*** Data extract Section Begins ***

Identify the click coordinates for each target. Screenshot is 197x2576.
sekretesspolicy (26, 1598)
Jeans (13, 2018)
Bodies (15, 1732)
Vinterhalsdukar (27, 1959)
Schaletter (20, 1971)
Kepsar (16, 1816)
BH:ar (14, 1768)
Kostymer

*** Data extract Section Ends ***

Each record must be duplicated exactly, with none missing.

Identify the click coordinates for each target. Screenshot is 197x2576.
sekretesspolicy (26, 1598)
Jeans (13, 2018)
Bodies (15, 1732)
Vinterhalsdukar (27, 1959)
Schaletter (20, 1971)
Kepsar (16, 1816)
BH:ar (14, 1768)
Kostymer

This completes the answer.